Tâche à réaliser
Reproduisez le passage du texte sur la compétitivité, en commençant à « En effet, la » et en terminant à « de la compétition. ».

Extrait du texte
>>

En effet, la compétitivité en général est fondée par définition sur un jeu gagnant/perdant, mais un tel jeu, dans un marché interdépendant, prépare les conditions de son autodestruction: quand le perdant ne peut plus acheter au gagnant , ou quand celui-là devient aussi performant à son tour, celui-ci voit sa croissance mécaniquement faiblir. Un tel déséquilibre ne peut fonctionner qu'à court terme mais il condamne à terme le gagnant: Nul ne peut être indéfiniment plus compétitif qu'au autre sans détruire, à terme, la possibilité même de la compétition.

<<

Données fournies
>>

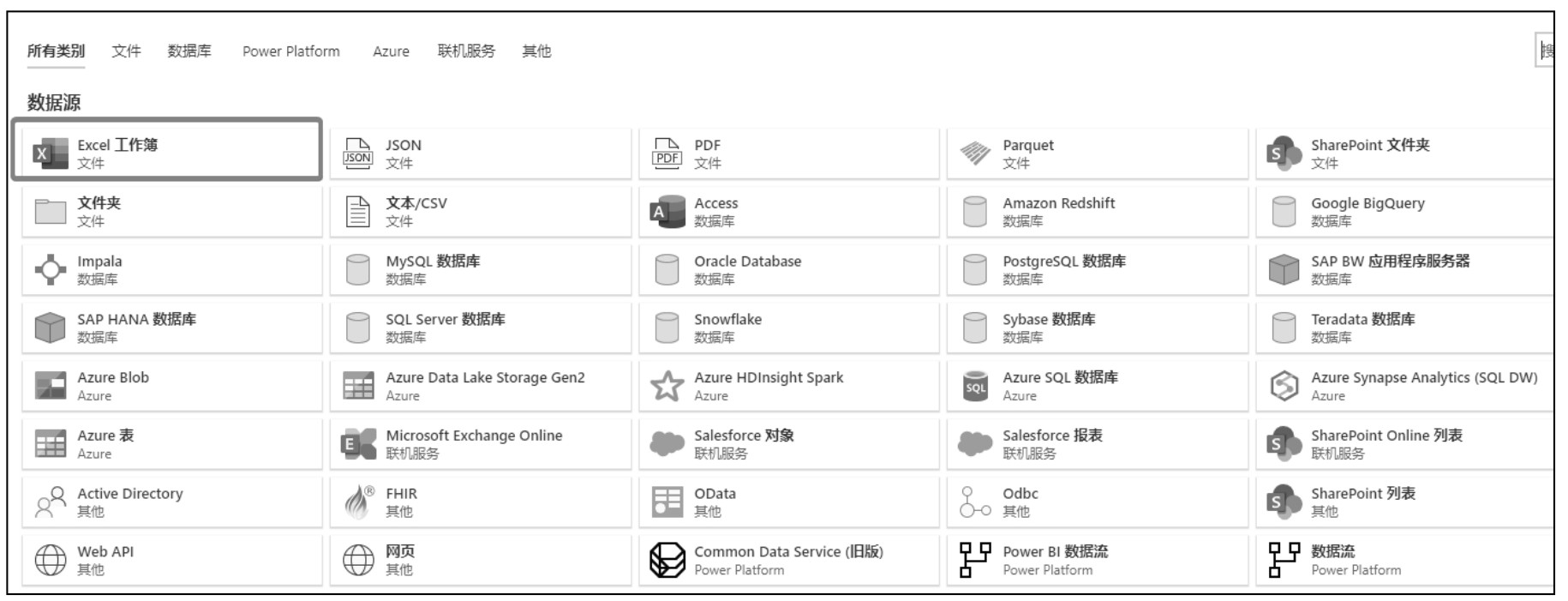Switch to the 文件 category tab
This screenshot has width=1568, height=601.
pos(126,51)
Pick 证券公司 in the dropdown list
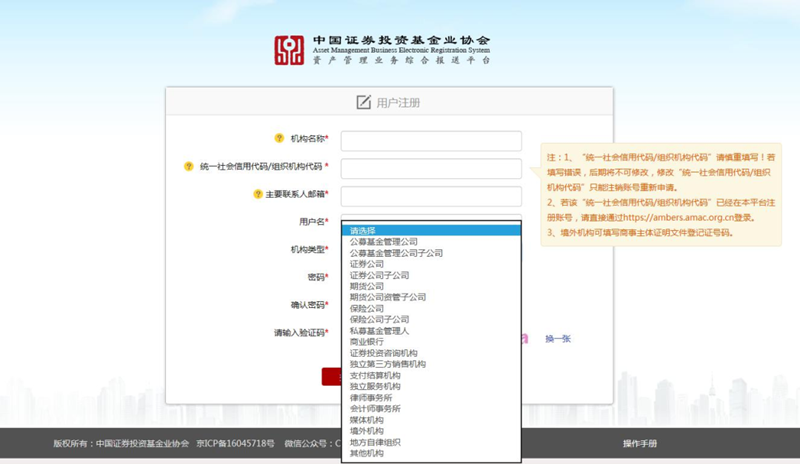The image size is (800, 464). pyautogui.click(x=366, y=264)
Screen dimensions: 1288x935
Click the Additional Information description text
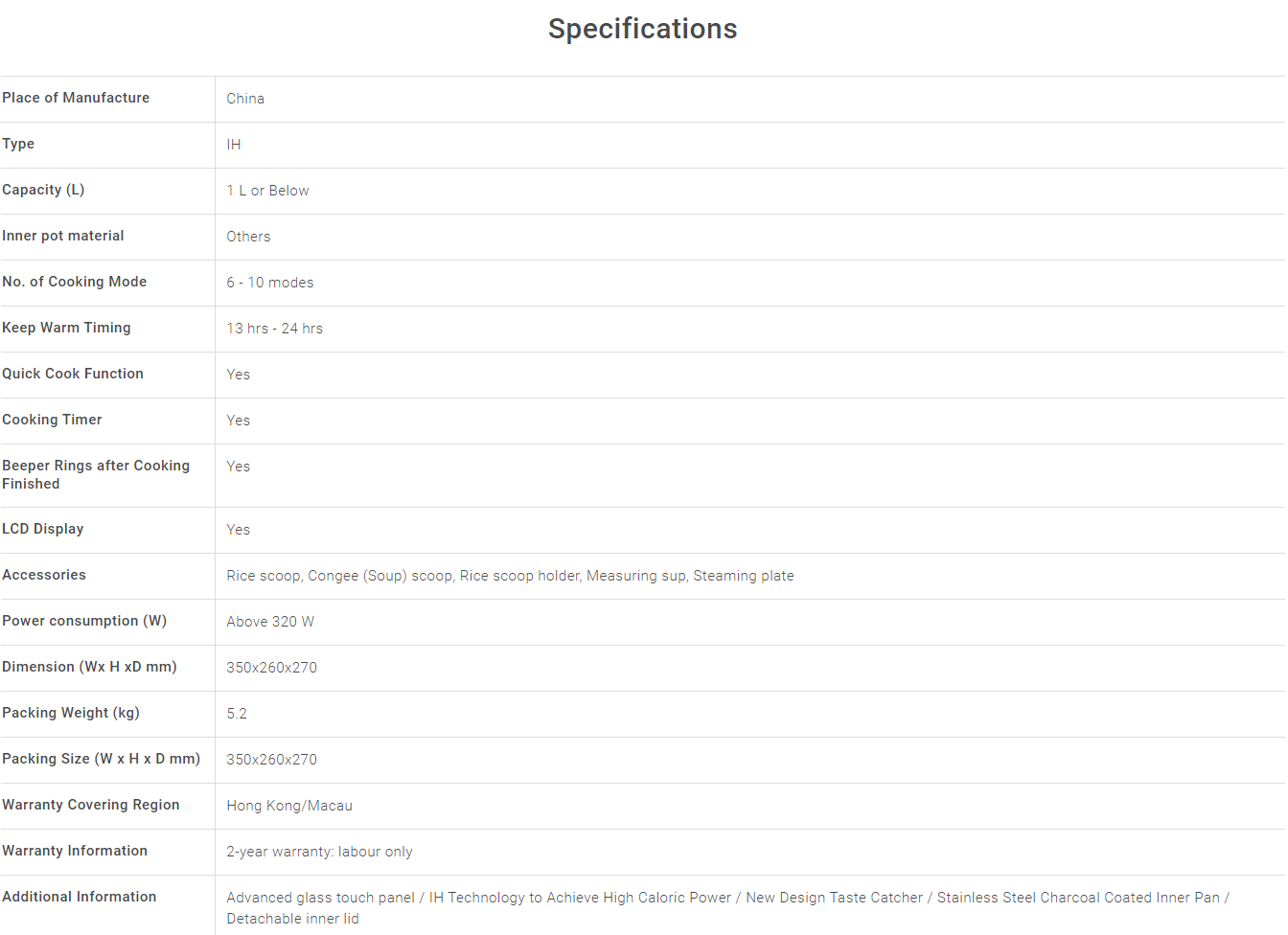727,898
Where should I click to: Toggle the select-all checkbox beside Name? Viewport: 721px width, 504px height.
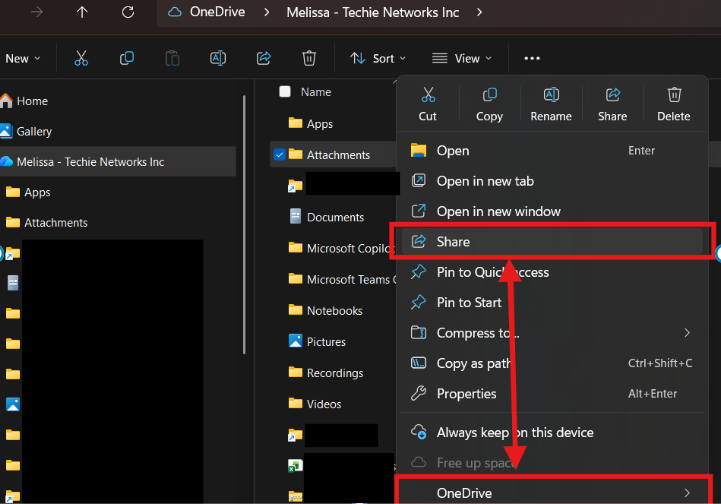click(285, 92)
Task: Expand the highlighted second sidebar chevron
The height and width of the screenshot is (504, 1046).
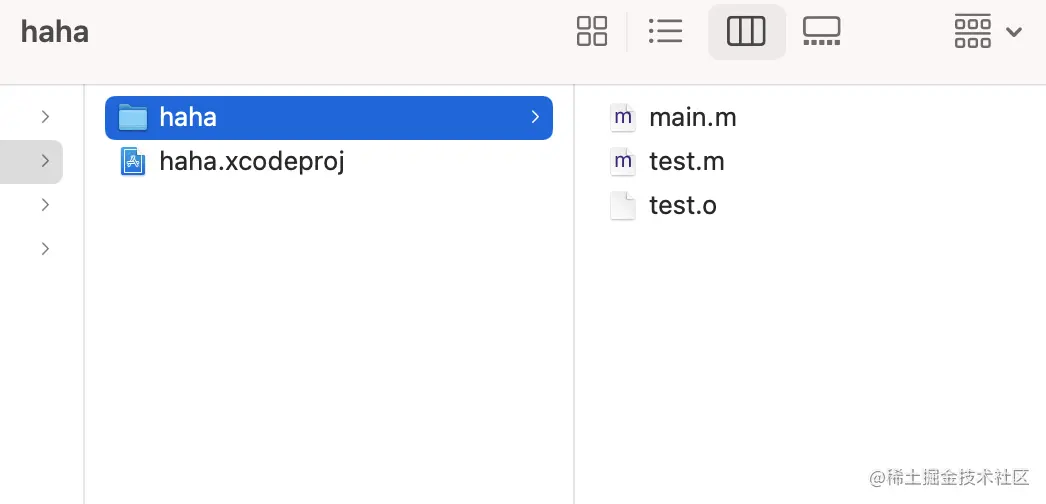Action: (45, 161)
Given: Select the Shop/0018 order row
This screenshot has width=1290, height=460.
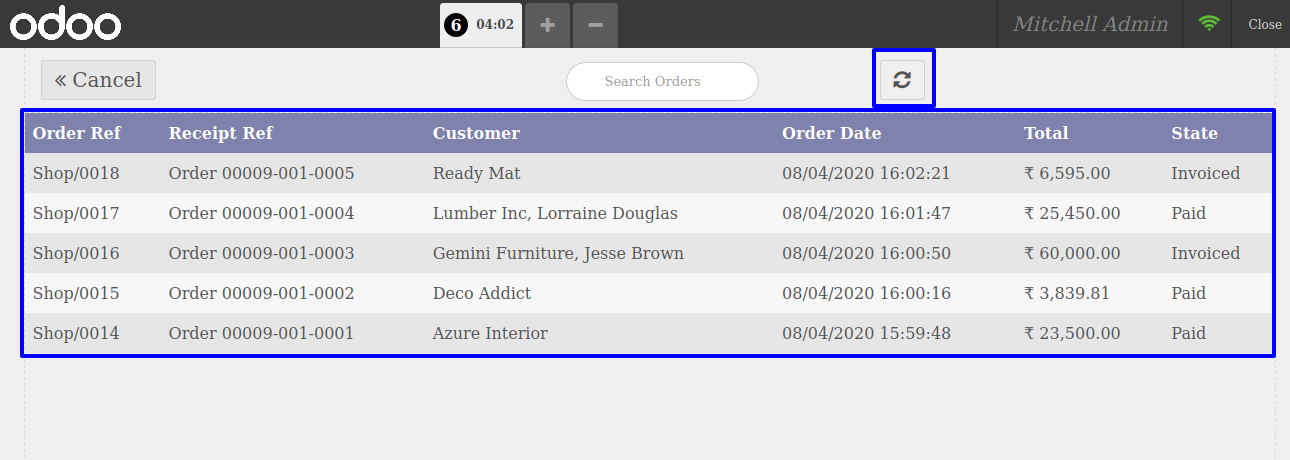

<<
>>

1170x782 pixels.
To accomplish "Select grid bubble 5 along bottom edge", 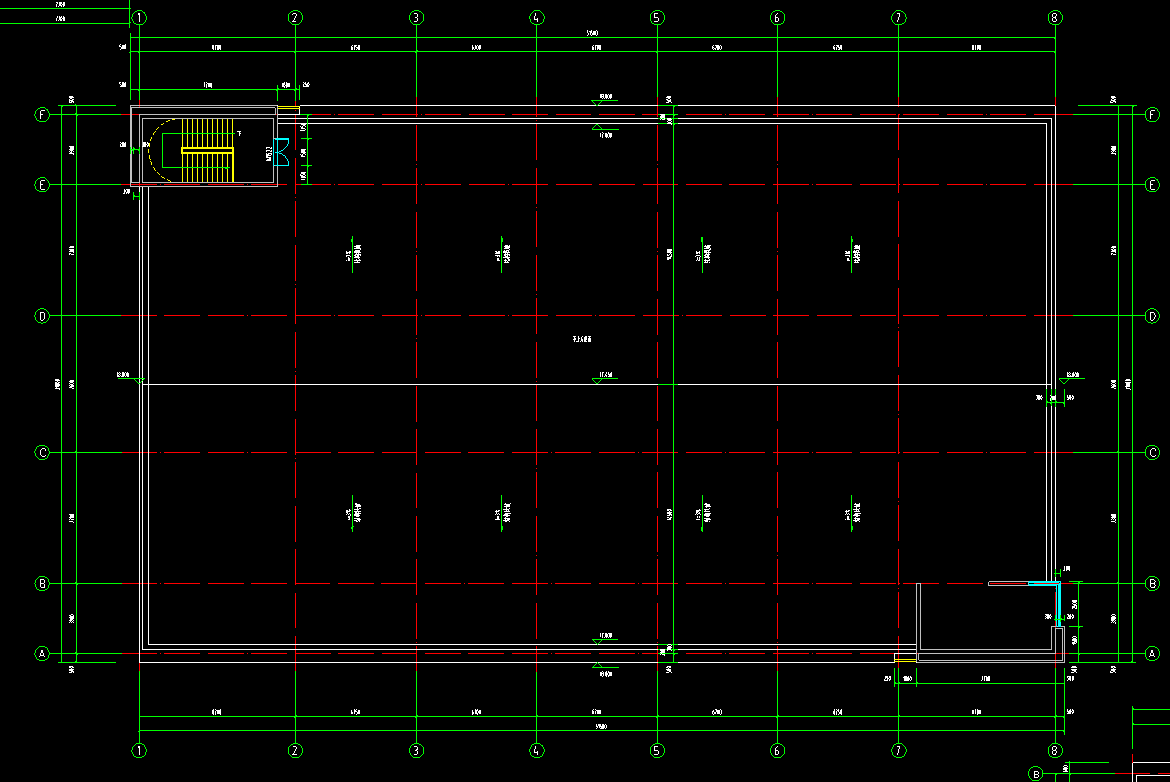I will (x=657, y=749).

<<

Solution de la tâche
En effet, la compétitivité en général est fondée par définition sur un jeu gagnant/perdant, mais un tel jeu, dans un marché interdépendant, prépare les conditions de son autodestruction: quand le perdant ne peut plus acheter au gagnant , ou quand celui-là devient aussi performant à son tour, celui-ci voit sa croissance mécaniquement faiblir. Un tel déséquilibre ne peut fonctionner qu'à court terme mais il condamne à terme le gagnant: Nul ne peut être indéfiniment plus compétitif qu'au autre sans détruire, à terme, la possibilité même de la compétition.